**Document section:**
Button making has returned to its roots

Button making was big business in 18th century Birmingham. Chris Upton looks at how it has been revived in the 21st century

James Grove & Sons' staff at the Halesowen factory in the 1950s

Much has been said recently about the need for Birmingham and the Black Country to cooperate more, and dwell on their differences less. That division can sometimes feel like the 38th Parallel.

We sometimes forget just how interrelated the manufacturing sectors of the two places once were; it was never simply a matter of heavy industry in one, and light industry in the other. The other week I explored the history of the jew’s harp, which began life in Birmingham, moved to Rowley Regis, and then headed back to Birmingham again.

There’s an even better example, albeit a story with an uncertain ending.

The button was once Birmingham’s stock-in-trade. One 18th-century visitor commented that the folk of the town seemed to do nothing but make buttons.

**Data section:**
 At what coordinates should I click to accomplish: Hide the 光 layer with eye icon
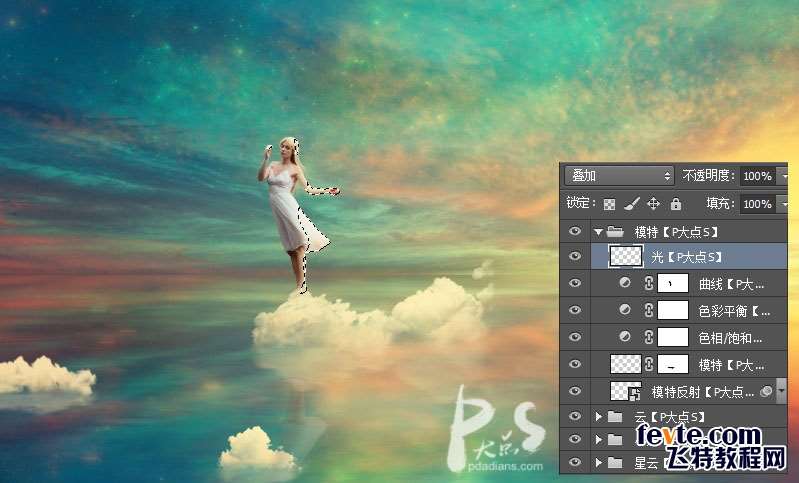point(574,257)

**Task prompt:**
Repeat word for word the part of the button-making article above from "Much has been" up to and including "the 38th Parallel.".

**Answer to this problem:**
Much has been said recently about the need for Birmingham and the Black Country to cooperate more, and dwell on their differences less. That division can sometimes feel like the 38th Parallel.